Tout cela pour dire que la recherche de l'objectivité est un importante pour nous et que tous ce que nous avons mentionné recouvre des réalités que nous avons vérifiés.
Rédigé par : jean marie Vauchez | 26 janvier 2011 à 16:01
Monsieur,
Comment puis-je obtenir, eu égard au silence de l'ONES, de la solidarité départementale et de la justice, la confirmation qu'une personne se déclarant éducateur spécialisé est bien compétente à exercer dans le cadre d'un placement d'enfant ?
Le chantage à la signature (sans laisser lire le document à signer) sur personne présentée comme vulnérable dans le dossier d'assistance éducative (non pour la protéger mais pour l'empêcher de recueillir sa petite-fille placée) et l'annulation en conséquence de la visite en présence de ma nièce placée (7 ans), relevant d'une évidente maltraitance, m'a fait douter des compétences de cette intervenante qui se déclarait d'une voix posée psychothérapeute et éducatrice spécialisée. Autant je suis sûr qu'elle n'a pas le droit d'exercer comme psychothérapeute puisque l'ARS a fini par reconnaître qu'elle n'avait aucun n° ADELI, autant il m'est impossible pour l'instant de savoir si elle est effectivement éducatrice spécialisée (elle a travaillé comme maître de conférence en histoire de l'art pour le département qui l'emploie maintenant, c'est dire...).

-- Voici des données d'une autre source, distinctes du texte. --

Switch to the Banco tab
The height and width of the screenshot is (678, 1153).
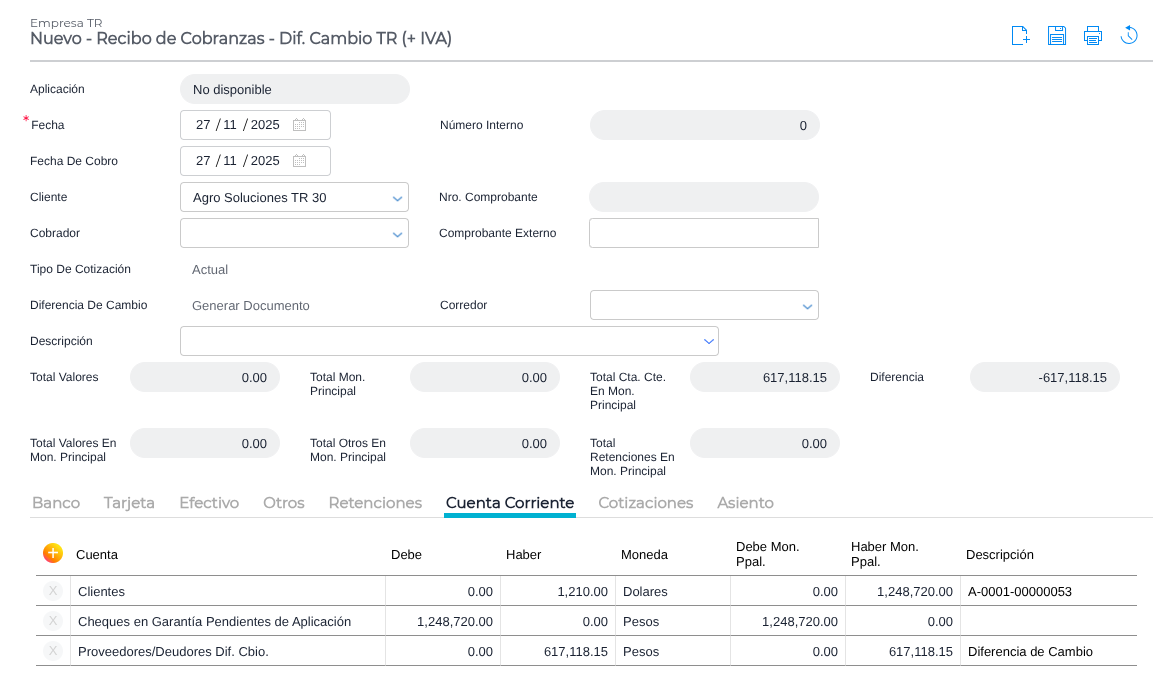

Ce flou préoccupant existe toujours à propos d'une autre intervenante dont les méthodes ne sont guère plus saines, qui est la référente de l'équipe départementale en charge de ma nièce avec cette fois-ci le département qui la couvre sans en justifier et une présidente de la chambre des mineurs de la cour d'appel qui en fait une assistante de service social.
Voila l'opacité d'un système génocidaire au sens de l'annihilation d'un groupe familial.
J'invite Monsieur Jean-Marie VAUCHEZ à bien vouloir permettre que la clarté soit faite sur des pratiques qui constituent un véritable scandale et doivent cesser.
Et je remercie toute personne qui me permettra de faire écarter ces "faisant fonction de" qui traumatisent la jeunesse injustement placée.